▶ _Required task_
Please return every line below that contains the word "width", and match case exactly.

▶ _Given records_
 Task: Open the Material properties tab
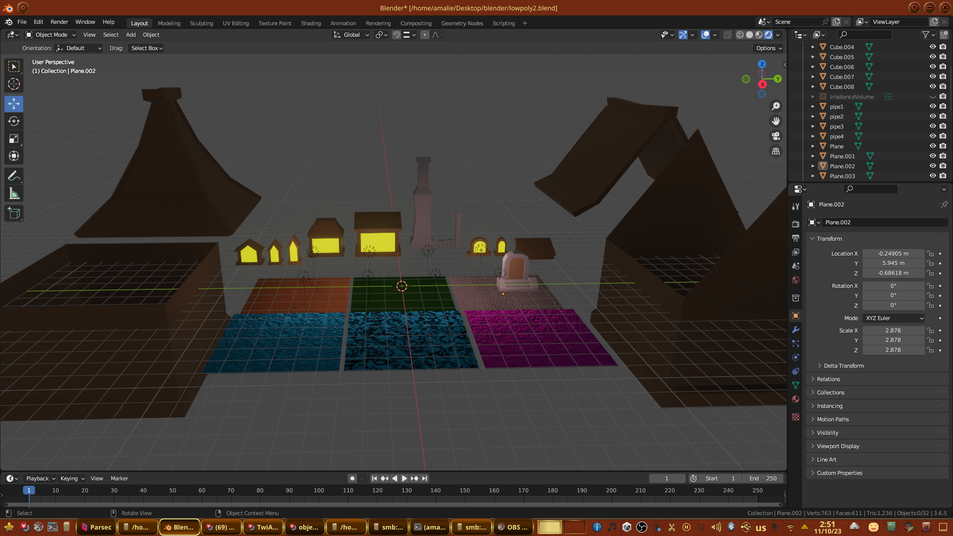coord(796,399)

---

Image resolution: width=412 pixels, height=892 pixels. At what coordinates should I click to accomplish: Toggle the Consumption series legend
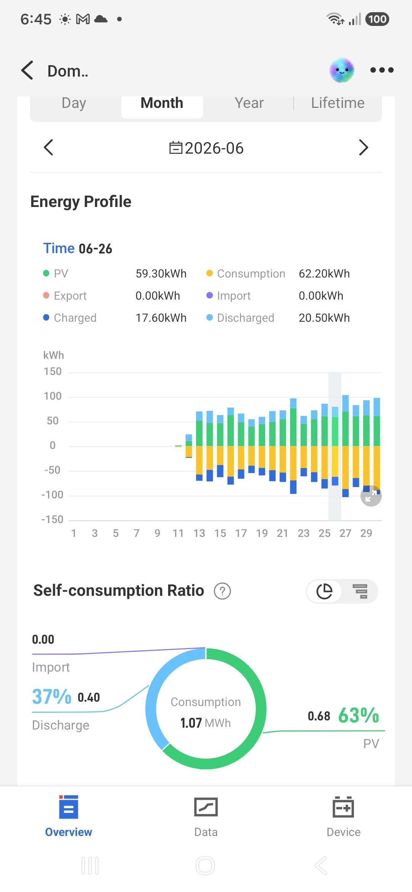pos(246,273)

...

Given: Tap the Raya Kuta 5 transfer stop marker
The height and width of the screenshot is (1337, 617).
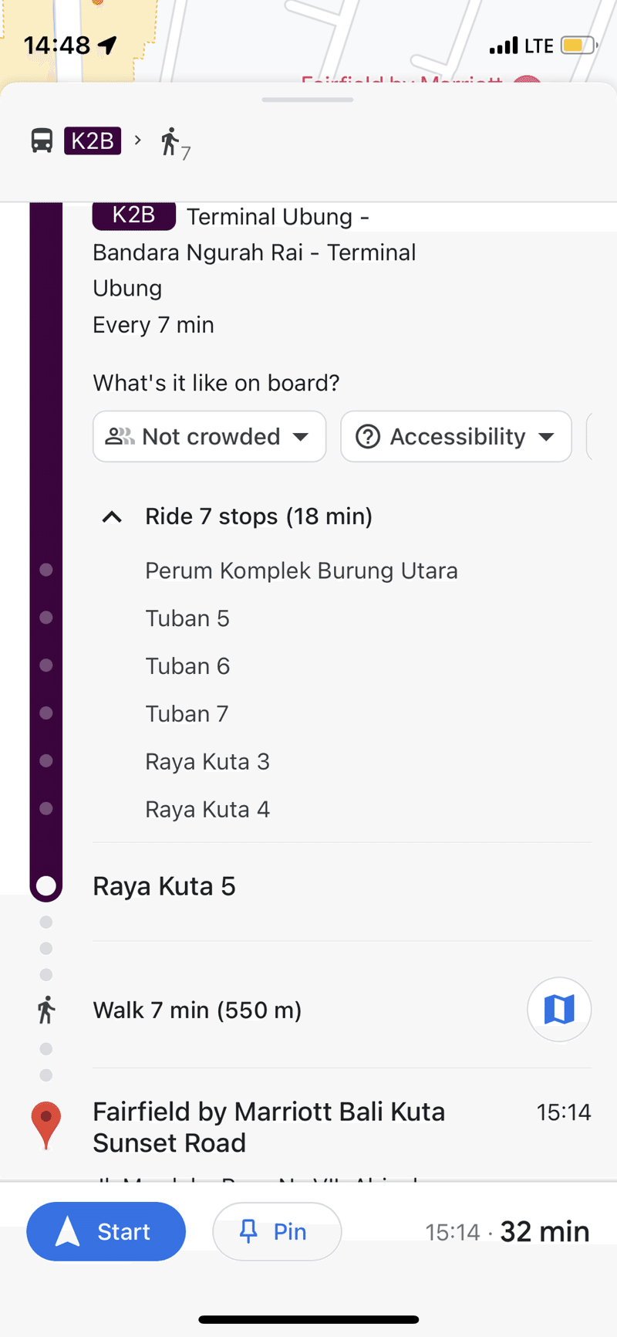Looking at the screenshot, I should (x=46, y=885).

▶ _Answer for the task_
Image resolution: width=412 pixels, height=892 pixels. At what coordinates should I click to accomplish: Toggle the Consumption series legend
The height and width of the screenshot is (1337, 617).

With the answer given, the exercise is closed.